I'm working on Verdex, an MCP server for browser automation. It exposes tools like browser_click(ref), browser_type(ref, text), and browser_snapshot(). The LLM navigates pages, fills forms, and extracts data—all autonomously.

When I first deployed it, I saw this pattern constantly:

LLM: browser_click("e5")
Error: Unknown element reference: e5

LLM: browser_click("e5")  // Tries exact same thing
Error: Unknown element reference: e5

LLM: "I encountered an error.
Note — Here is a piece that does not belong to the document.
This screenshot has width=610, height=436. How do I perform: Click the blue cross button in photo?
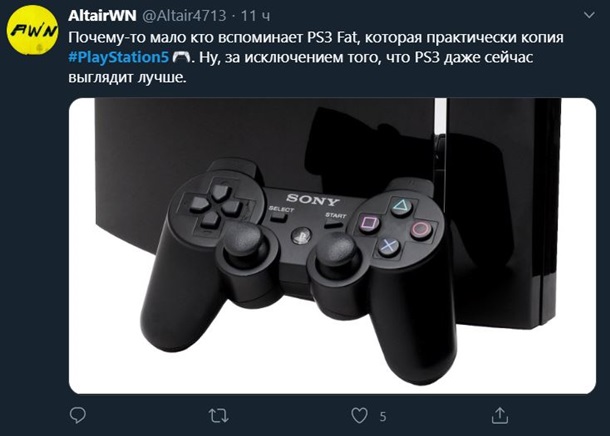point(389,246)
The element reference appears to be invalid."
[workflow ends]

The LLM had no idea that:

Element refs come from browser_snapshot()
Navigation invalidates old refs
It needed to call browser_snapshot() first to get fresh refs

It couldn't ask me. I wasn't there. The error message didn't tell it how to recover.
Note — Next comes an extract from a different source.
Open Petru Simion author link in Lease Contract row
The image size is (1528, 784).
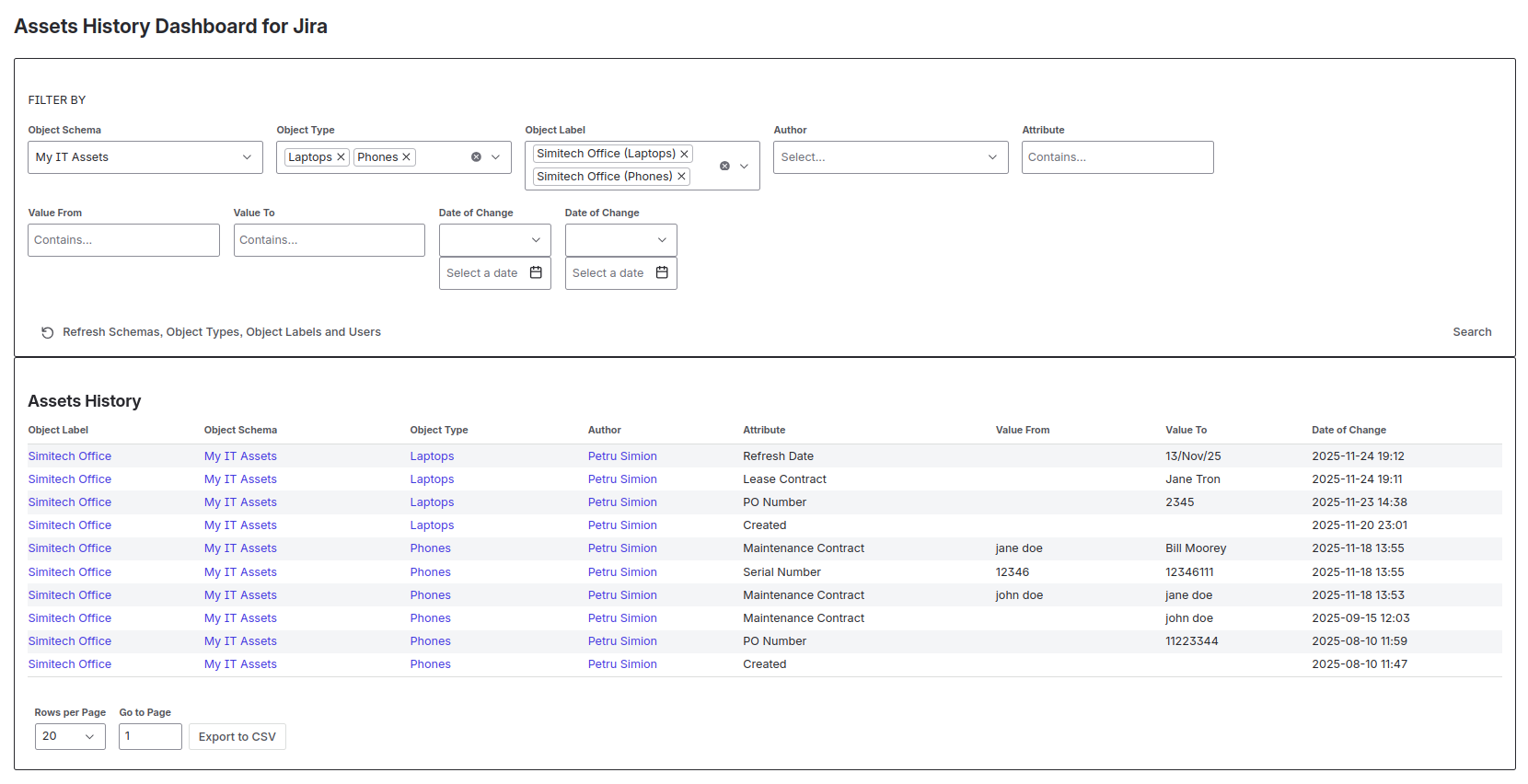point(622,479)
The Pattern: Structured Recovery Plans

I rebuilt every error message to follow this structure:

❌ [Error Type]

[What failed - with specific details]

[Why it failed - likely causes]

🔧 Action Required:
[Numbered steps to recover]

Here's the before and after:

Before (Developer-Focused)

Error: Unknown element reference: e999

After (LLM-Focused)

❌ Unknown Element Reference

Reference: e999

This reference doesn't exist in the current snapshot.

Possible causes:
• Using a ref from an old snapshot (stale after navigation)
• Typo in the ref name
• Element not yet loaded or not interactive

🔧 Action Required:
1. Call browser_snapshot() to see currently available elements
2. Find the correct element reference in the new snapshot
3. Use the correct ref from the latest snapshot

The difference:

Context: What a "reference" is and where they come from
Diagnosis: Why this specific one is invalid
Recovery: Exact API calls needed to fix it (with names!)
Ordering: Numbered steps the LLM can follow sequentially

Implementation: Rich Error Classes

Every error type gets its own class with structured properties:

export class UnknownRefError extends Error {
  constructor(public ref: string) {
    super(
      `Unknown element reference: ${ref}. ` +
      `Ref may be stale after navigation. Take a new snapshot to get fresh refs.`
    );
    this.name = "UnknownRefError";
  }
}

export class StaleRefError extends Error {
  constructor(
    public ref: string,
    public elementInfo: { role: string; name: string; tagName: string }
  ) {
    super(
      `Element ${ref} (${elementInfo.role} "${elementInfo.name}") was removed from DOM. ` +
      `Take a new snapshot() to refresh refs.`
    );
    this.name = "StaleRefError";
  }
}

export class FrameDetachedError extends Error {
  constructor(public frameId: string, details?: string) {
    super(`Frame ${frameId} was detached${details ? `: ${details}` : ""}`);
    this.name = "FrameDetachedError";
  }
}

export class NavigationError extends Error {
  constructor(public url: string, public role: string, details: string) {
    super(`Navigation failed for role '${role}' to '${url}': ${details}`);
    this.name = "NavigationError";
  }
}

export class AuthenticationError extends Error {
  constructor(
    public role: string,
    public authPath: string,
    public reason: string
  ) {
    super(
      `Authentication required for role '${role}' but failed to load from ${authPath}: ${reason}`
    );
    this.name = "AuthenticationError";
  }
}

The properties (ref, elementInfo, frameId, etc.) enable the formatter to provide specific, actionable guidance.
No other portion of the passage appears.